A protagonista é apresentada com cuidado estético e emocional. Gal carrega o peso do mundo nos ombros, e o filme insiste em seu sacrifício, sua resiliência, sua resistência à margem. Nesse retrato, é impossível não destacar o belíssimo trabalho de atuação e performance da atriz que a interpreta. Ela preenche cada silêncio com uma densidade rara, faz do corpo um campo de linguagem, e do olhar, uma geografia de camadas que a direção às vezes não alcança. Mesmo quando o roteiro escorrega para o simbólico, piegas ou o excessivamente dramático, a intérprete de Gal mantém os pés fincados na materialidade da vida real, e é ela quem ancora o filme no chão, impedindo que se dissolva na estética da miséria ou da redenção fácil.

Ainda assim, paira no ar uma pergunta desconfortável: até que ponto o filme homenageia essa mulher, e até que ponto se nutre de seu sofrimento como elemento dramático e visual? A câmera observa, emoldura, captura. Mas nem sempre compartilha ou permite que Gal realmente fale por si, o que nos leva ao problema central: quem está contando essa história, e para quem?

Muylaert é uma cineasta que já demonstrou interesse por questões sociais em outros trabalhos, como Que Horas Ela Volta? (2015), mas é importante reconhecer que ela fala a partir de um lugar de privilégio racial e de classe. A dor de Gal é comovente, mas sua representação parece moldada para tocar um público que está mais distante dessa realidade do que inserido nela. O olhar que tenta dar voz pode, inadvertidamente, acabar organizando essa voz para consumo, e não para transformação.

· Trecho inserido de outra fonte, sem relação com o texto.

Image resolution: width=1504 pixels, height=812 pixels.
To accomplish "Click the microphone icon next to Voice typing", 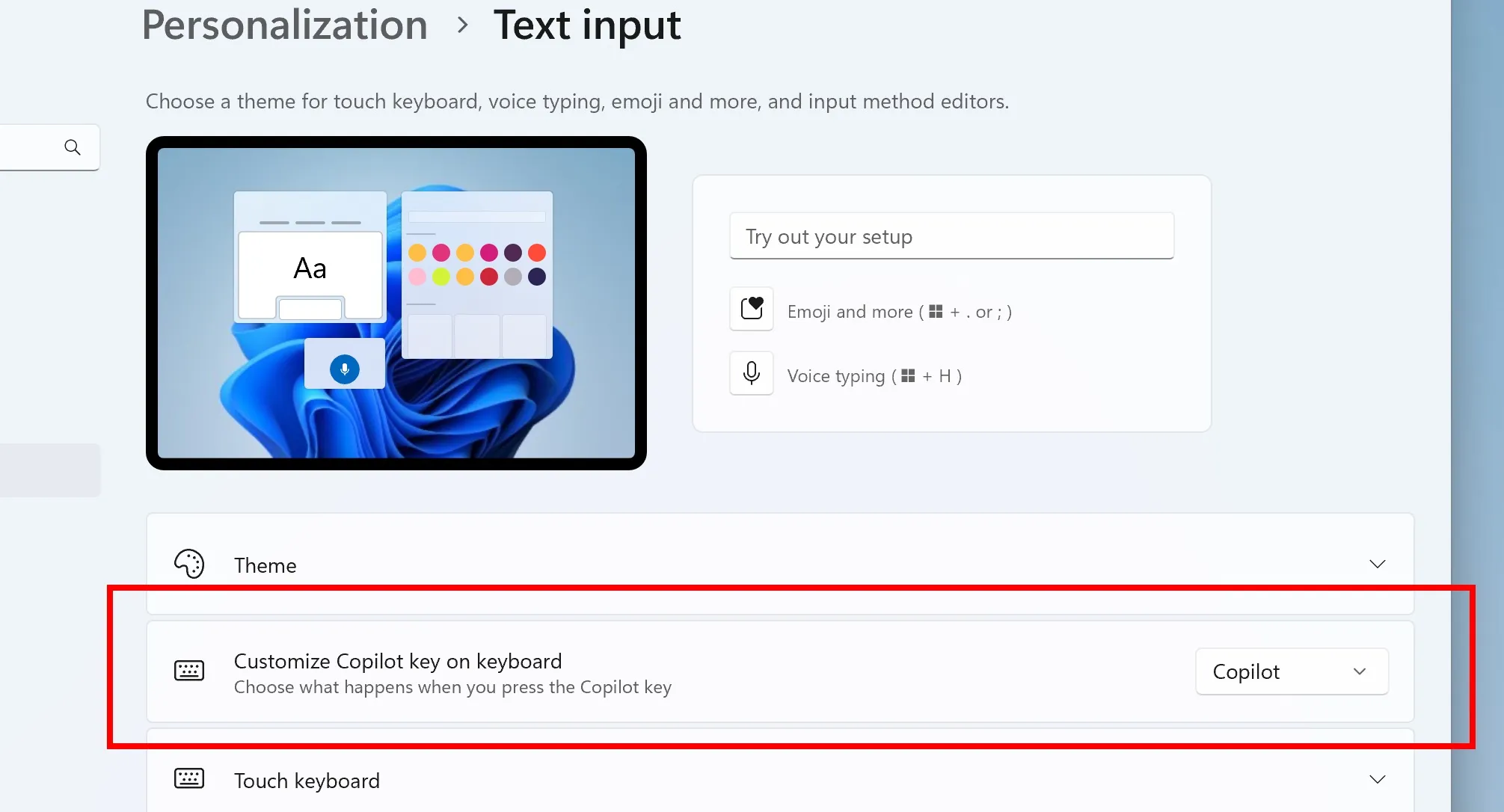I will pyautogui.click(x=751, y=374).
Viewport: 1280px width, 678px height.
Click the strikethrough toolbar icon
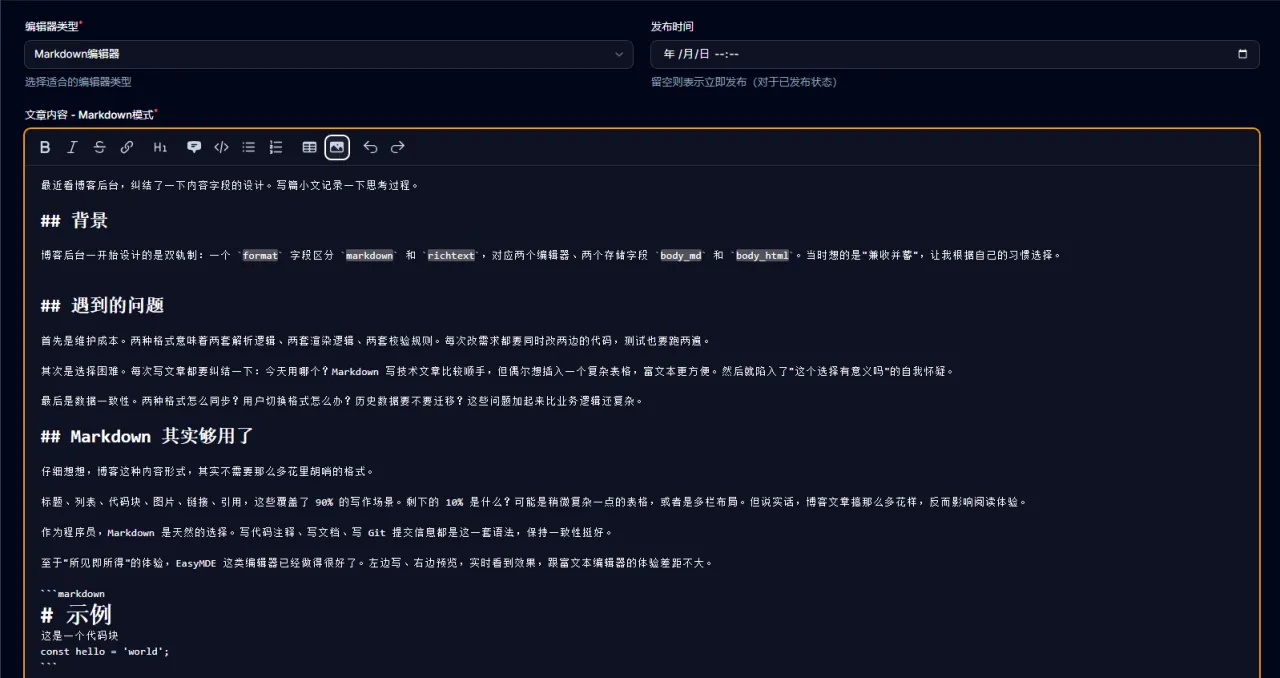point(99,147)
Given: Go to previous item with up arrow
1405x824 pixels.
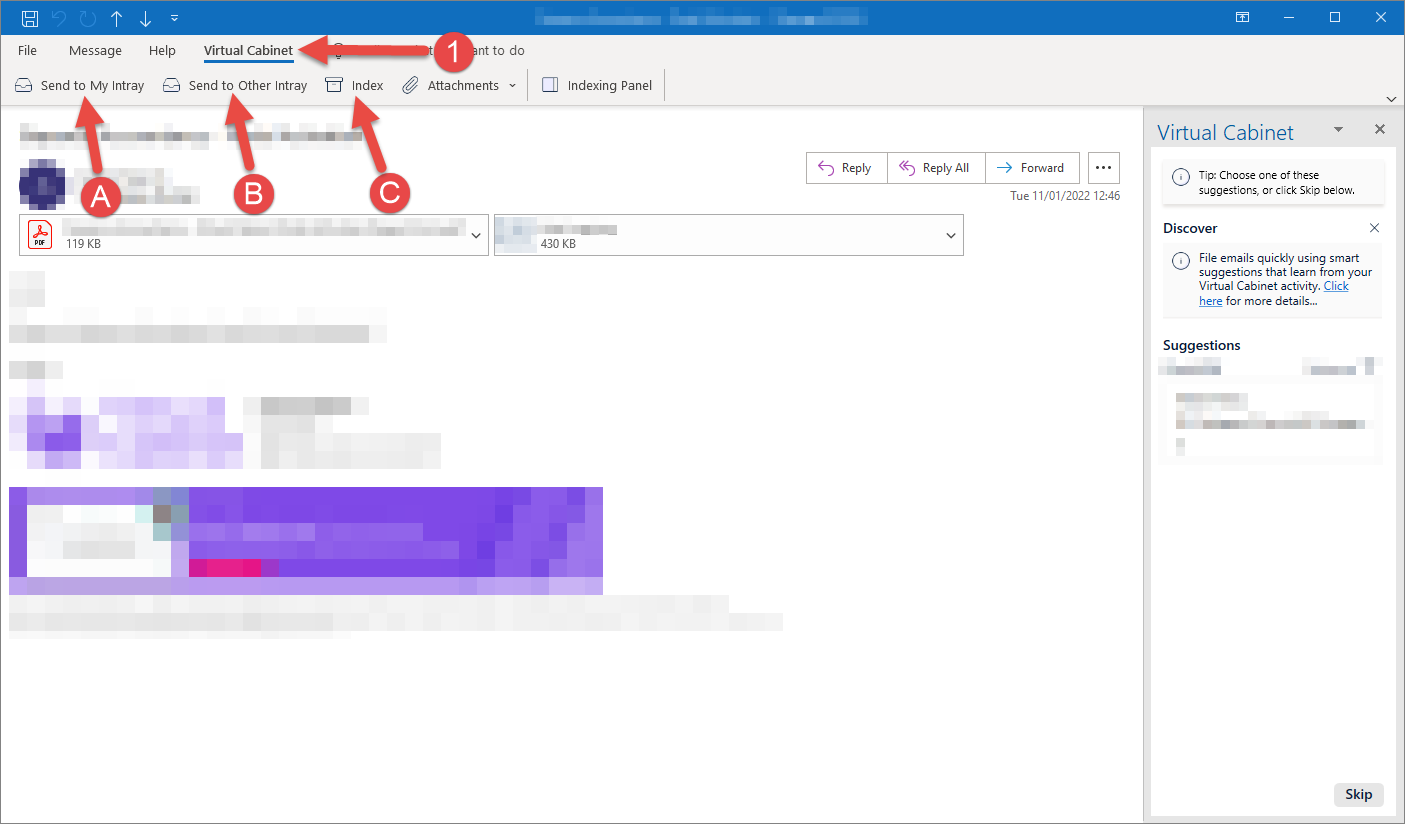Looking at the screenshot, I should click(x=116, y=18).
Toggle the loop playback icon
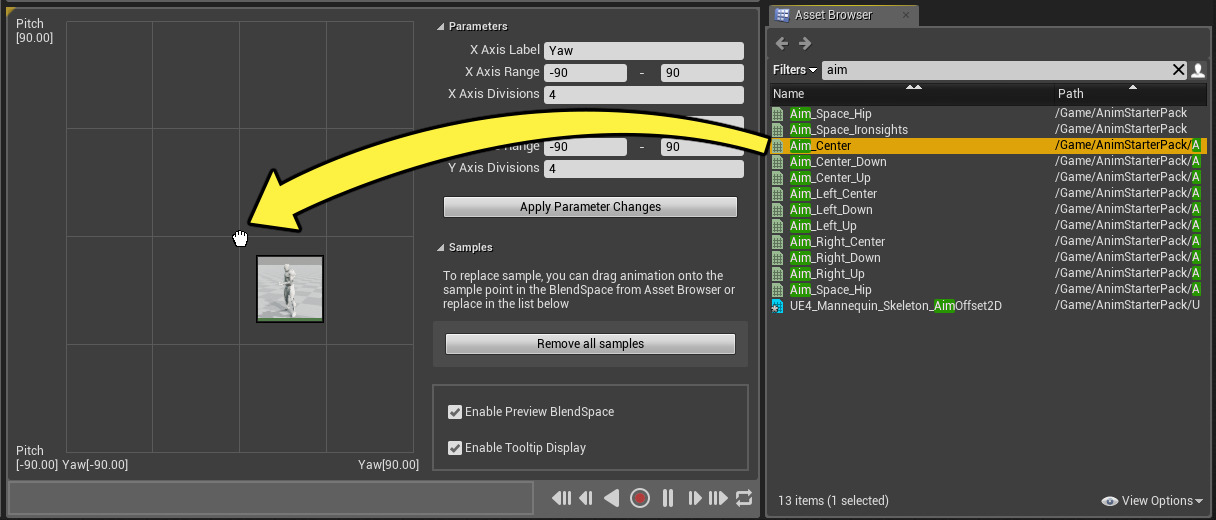The height and width of the screenshot is (520, 1216). point(743,498)
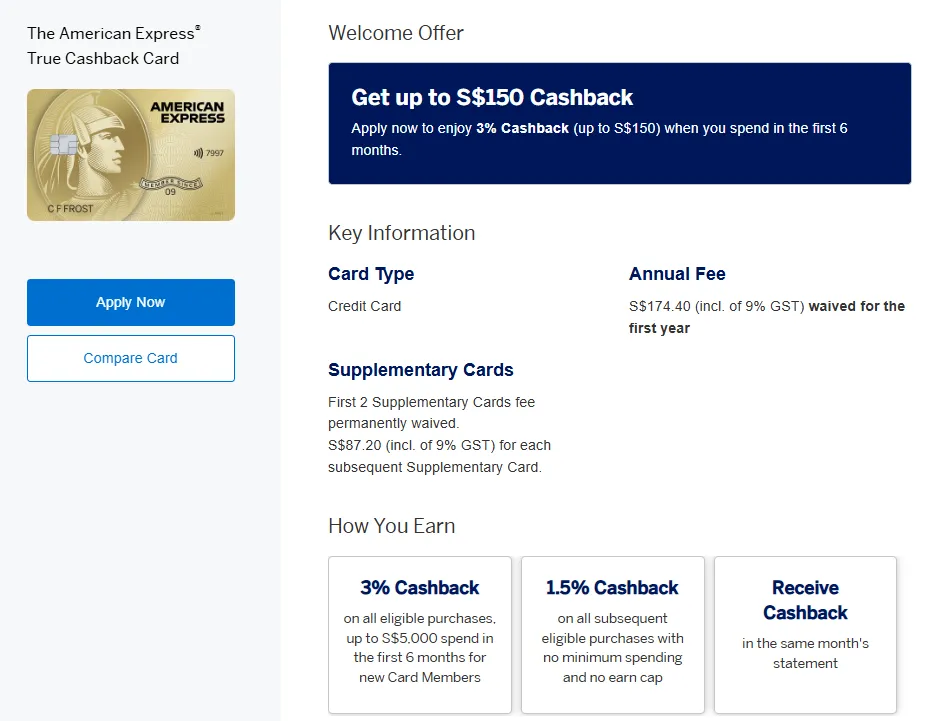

É nesse ponto que a crítica de Grada Kilomba se torna urgente. Em Memórias da Plantação (2008), ela pergunta: “O que acontece quando aqueles que foram silenciados começam a falar? Quem está autorizado a falar? E sobre o quê?” A fala, no cinema, não é apenas verbal, ela é narrativa, estética, política. E quando corpos negros são postos em cena sob a lente branca, existe sempre o risco de que se tornem apenas símbolos da dor, da força, da resistência, em vez de sujeitos de uma experiência complexa.

O homem negro, nesse contexto, é representado quase exclusivamente como ameaça. Seu papel na trama é ser o motor do sofrimento da protagonista. Ele é violento, instável, perigoso e, pouco mais que isso. Falta-lhe história, motivação, contexto. O resultado é a reprodução de um binarismo racial e de gênero antigo e ainda persistente: a mulher preta como mártir silenciosa; o homem preto como agente da destruição. Esse tipo de representação, mesmo quando envolto em intenções humanistas, reforça estereótipos e empobrece a imaginação coletiva.

A Melhor Mãe do Mundo é um filme que, apesar de tudo, ainda se mostra sensível, mesmo que em determinados momentos sua sensibilidade pareça moldada por fora, pela estrutura, e não por dentro, pela escuta. É urgente que o cinema brasileiro vá além da representação simbólica da negritude e avance rumo à partilha real de autoria, de poder e de linguagem. Porque representar não é apenas mostrar, é escolher quem fala, como fala e com que finalidade. E, como nos lembra bell hooks, esse gesto sempre carrega uma ideologia. O filme tem sua estreia nos cinemas no dia 07 de agosto, vá, assista e esteja atento ao que é dito. Mais do que um convite ao olhar, é um chamado à escuta ativa e crítica.